TASK INPUTS
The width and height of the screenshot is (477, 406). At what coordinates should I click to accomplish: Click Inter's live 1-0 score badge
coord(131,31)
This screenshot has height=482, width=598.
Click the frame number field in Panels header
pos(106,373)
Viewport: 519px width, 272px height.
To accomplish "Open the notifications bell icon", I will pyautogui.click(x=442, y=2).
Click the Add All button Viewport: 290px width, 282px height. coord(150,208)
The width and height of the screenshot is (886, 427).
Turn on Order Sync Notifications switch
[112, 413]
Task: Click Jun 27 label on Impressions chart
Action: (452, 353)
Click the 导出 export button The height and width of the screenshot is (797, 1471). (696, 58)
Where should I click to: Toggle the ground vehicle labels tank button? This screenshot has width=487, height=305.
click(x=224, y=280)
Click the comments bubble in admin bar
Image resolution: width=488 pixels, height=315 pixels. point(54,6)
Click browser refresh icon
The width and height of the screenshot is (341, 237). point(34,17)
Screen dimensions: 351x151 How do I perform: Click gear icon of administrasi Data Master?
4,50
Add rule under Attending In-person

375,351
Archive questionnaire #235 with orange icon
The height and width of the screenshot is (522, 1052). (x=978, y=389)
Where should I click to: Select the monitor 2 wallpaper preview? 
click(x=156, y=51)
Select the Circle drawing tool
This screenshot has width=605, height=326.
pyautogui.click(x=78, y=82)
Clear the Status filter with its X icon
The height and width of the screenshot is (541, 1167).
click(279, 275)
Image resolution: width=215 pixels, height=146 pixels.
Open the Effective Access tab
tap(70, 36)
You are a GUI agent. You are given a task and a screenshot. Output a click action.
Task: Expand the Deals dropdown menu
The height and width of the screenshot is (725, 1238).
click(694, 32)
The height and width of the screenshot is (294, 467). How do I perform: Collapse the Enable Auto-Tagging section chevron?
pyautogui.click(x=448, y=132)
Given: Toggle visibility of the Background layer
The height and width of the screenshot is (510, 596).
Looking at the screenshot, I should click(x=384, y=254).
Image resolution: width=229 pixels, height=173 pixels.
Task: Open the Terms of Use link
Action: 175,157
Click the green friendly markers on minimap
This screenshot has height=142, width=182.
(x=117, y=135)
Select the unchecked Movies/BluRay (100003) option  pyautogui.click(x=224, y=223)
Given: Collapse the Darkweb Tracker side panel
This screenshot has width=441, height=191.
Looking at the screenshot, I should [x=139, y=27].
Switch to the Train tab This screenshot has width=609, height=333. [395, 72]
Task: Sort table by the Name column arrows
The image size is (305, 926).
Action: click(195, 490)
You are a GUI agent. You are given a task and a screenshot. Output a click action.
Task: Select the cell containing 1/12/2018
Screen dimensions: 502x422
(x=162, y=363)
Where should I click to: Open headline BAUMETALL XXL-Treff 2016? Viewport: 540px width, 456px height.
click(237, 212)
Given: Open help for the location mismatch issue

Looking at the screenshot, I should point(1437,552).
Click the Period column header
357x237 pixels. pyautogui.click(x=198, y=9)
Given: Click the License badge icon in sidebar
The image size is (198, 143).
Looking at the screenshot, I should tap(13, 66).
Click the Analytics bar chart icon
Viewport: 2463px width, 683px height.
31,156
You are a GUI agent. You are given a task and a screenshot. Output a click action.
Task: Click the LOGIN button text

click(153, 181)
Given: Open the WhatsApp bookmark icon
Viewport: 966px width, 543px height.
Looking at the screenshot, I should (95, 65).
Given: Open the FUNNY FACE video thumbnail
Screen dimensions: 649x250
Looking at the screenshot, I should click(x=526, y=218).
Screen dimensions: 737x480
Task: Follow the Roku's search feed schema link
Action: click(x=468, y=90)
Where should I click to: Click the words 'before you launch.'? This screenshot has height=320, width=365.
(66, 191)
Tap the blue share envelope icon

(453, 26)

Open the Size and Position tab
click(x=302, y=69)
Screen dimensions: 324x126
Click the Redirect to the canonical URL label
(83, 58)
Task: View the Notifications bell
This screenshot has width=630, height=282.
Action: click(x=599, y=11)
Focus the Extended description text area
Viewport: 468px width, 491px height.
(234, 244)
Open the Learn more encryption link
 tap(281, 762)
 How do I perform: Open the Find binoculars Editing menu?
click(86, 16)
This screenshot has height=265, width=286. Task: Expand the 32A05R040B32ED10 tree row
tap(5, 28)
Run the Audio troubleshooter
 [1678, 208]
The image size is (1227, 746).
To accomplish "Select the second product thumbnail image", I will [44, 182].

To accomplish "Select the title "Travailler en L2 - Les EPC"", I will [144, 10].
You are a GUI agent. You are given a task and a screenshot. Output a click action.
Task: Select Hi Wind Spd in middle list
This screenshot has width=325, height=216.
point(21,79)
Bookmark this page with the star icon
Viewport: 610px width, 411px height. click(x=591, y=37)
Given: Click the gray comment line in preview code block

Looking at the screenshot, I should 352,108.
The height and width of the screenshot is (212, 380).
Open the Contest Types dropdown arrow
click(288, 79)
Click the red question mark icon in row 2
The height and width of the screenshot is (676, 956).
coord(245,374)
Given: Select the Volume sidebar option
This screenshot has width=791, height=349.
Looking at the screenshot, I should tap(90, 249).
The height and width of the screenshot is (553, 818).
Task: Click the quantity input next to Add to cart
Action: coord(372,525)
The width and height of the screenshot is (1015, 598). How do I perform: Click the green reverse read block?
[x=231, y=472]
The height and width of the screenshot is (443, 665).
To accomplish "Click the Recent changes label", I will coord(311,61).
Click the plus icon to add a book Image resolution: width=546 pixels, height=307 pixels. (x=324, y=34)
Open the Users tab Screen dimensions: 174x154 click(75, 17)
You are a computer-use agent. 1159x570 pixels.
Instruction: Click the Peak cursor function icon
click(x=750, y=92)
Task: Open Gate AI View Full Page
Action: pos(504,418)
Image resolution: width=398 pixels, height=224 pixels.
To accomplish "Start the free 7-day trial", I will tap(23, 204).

WORK INSTRUCTIONS
Reproduce the entire listing so that it matches the original in every line.

YOUR SOLUTION
The width and height of the screenshot is (477, 406). At what coordinates should I click to accomplish: Click Inter's live 1-0 score badge
coord(131,31)
This screenshot has height=482, width=598.
Click the frame number field in Panels header
pos(106,373)
Viewport: 519px width, 272px height.
To accomplish "Open the notifications bell icon", I will pyautogui.click(x=442, y=2).
Click the Add All button Viewport: 290px width, 282px height. coord(150,208)
The width and height of the screenshot is (886, 427).
Turn on Order Sync Notifications switch
[112, 413]
Task: Click Jun 27 label on Impressions chart
Action: (452, 353)
Click the 导出 export button The height and width of the screenshot is (797, 1471). (696, 58)
Where should I click to: Toggle the ground vehicle labels tank button? This screenshot has width=487, height=305.
click(x=224, y=280)
Click the comments bubble in admin bar
Image resolution: width=488 pixels, height=315 pixels. point(54,6)
Click browser refresh icon
The width and height of the screenshot is (341, 237). point(34,17)
Screen dimensions: 351x151 How do I perform: Click gear icon of administrasi Data Master?
4,50
Add rule under Attending In-person

375,351
Archive questionnaire #235 with orange icon
The height and width of the screenshot is (522, 1052). (x=978, y=389)
Where should I click to: Select the monitor 2 wallpaper preview? 
click(x=156, y=51)
Select the Circle drawing tool
This screenshot has width=605, height=326.
pyautogui.click(x=78, y=82)
Clear the Status filter with its X icon
The height and width of the screenshot is (541, 1167).
click(279, 275)
Image resolution: width=215 pixels, height=146 pixels.
Open the Effective Access tab
tap(70, 36)
You are a GUI agent. You are given a task and a screenshot. Output a click action.
Task: Expand the Deals dropdown menu
The height and width of the screenshot is (725, 1238).
click(694, 32)
The height and width of the screenshot is (294, 467). How do I perform: Collapse the Enable Auto-Tagging section chevron?
pyautogui.click(x=448, y=132)
Given: Toggle visibility of the Background layer
The height and width of the screenshot is (510, 596).
Looking at the screenshot, I should click(x=384, y=254).
Image resolution: width=229 pixels, height=173 pixels.
Task: Open the Terms of Use link
Action: 175,157
Click the green friendly markers on minimap
This screenshot has height=142, width=182.
(x=117, y=135)
Select the unchecked Movies/BluRay (100003) option  pyautogui.click(x=224, y=223)
Given: Collapse the Darkweb Tracker side panel
This screenshot has width=441, height=191.
Looking at the screenshot, I should [x=139, y=27].
Switch to the Train tab This screenshot has width=609, height=333. [395, 72]
Task: Sort table by the Name column arrows
The image size is (305, 926).
Action: click(195, 490)
You are a GUI agent. You are given a task and a screenshot. Output a click action.
Task: Select the cell containing 1/12/2018
Screen dimensions: 502x422
(x=162, y=363)
Where should I click to: Open headline BAUMETALL XXL-Treff 2016? Viewport: 540px width, 456px height.
click(237, 212)
Given: Open help for the location mismatch issue

Looking at the screenshot, I should point(1437,552).
Click the Period column header
357x237 pixels. pyautogui.click(x=198, y=9)
Given: Click the License badge icon in sidebar
The image size is (198, 143).
Looking at the screenshot, I should tap(13, 66).
Click the Analytics bar chart icon
Viewport: 2463px width, 683px height.
31,156
You are a GUI agent. You are given a task and a screenshot. Output a click action.
Task: Click the LOGIN button text

click(153, 181)
Given: Open the WhatsApp bookmark icon
Viewport: 966px width, 543px height.
Looking at the screenshot, I should (95, 65).
Given: Open the FUNNY FACE video thumbnail
Screen dimensions: 649x250
Looking at the screenshot, I should click(x=526, y=218).
Screen dimensions: 737x480
Task: Follow the Roku's search feed schema link
Action: click(x=468, y=90)
Where should I click to: Click the words 'before you launch.'? This screenshot has height=320, width=365.
(66, 191)
Tap the blue share envelope icon

(453, 26)

Open the Size and Position tab
click(x=302, y=69)
Screen dimensions: 324x126
Click the Redirect to the canonical URL label
(83, 58)
Task: View the Notifications bell
This screenshot has width=630, height=282.
Action: click(x=599, y=11)
Focus the Extended description text area
Viewport: 468px width, 491px height.
(234, 244)
Open the Learn more encryption link
 tap(281, 762)
 How do I perform: Open the Find binoculars Editing menu?
click(86, 16)
This screenshot has height=265, width=286. Task: Expand the 32A05R040B32ED10 tree row
tap(5, 28)
Run the Audio troubleshooter
 [1678, 208]
The image size is (1227, 746).
To accomplish "Select the second product thumbnail image", I will [44, 182].

To accomplish "Select the title "Travailler en L2 - Les EPC"", I will [144, 10].
You are a GUI agent. You are given a task and a screenshot. Output a click action.
Task: Select Hi Wind Spd in middle list
This screenshot has width=325, height=216.
point(21,79)
Bookmark this page with the star icon
Viewport: 610px width, 411px height. click(x=591, y=37)
Given: Click the gray comment line in preview code block

Looking at the screenshot, I should 352,108.
The height and width of the screenshot is (212, 380).
Open the Contest Types dropdown arrow
click(288, 79)
Click the red question mark icon in row 2
The height and width of the screenshot is (676, 956).
coord(245,374)
Given: Select the Volume sidebar option
This screenshot has width=791, height=349.
Looking at the screenshot, I should tap(90, 249).
The height and width of the screenshot is (553, 818).
Task: Click the quantity input next to Add to cart
Action: coord(372,525)
The width and height of the screenshot is (1015, 598). How do I perform: Click the green reverse read block?
[x=231, y=472]
The height and width of the screenshot is (443, 665).
To accomplish "Click the Recent changes label", I will coord(311,61).
Click the plus icon to add a book Image resolution: width=546 pixels, height=307 pixels. (x=324, y=34)
Open the Users tab Screen dimensions: 174x154 click(75, 17)
You are a computer-use agent. 1159x570 pixels.
Instruction: Click the Peak cursor function icon
click(x=750, y=92)
Task: Open Gate AI View Full Page
Action: pos(504,418)
Image resolution: width=398 pixels, height=224 pixels.
To accomplish "Start the free 7-day trial", I will tap(23, 204).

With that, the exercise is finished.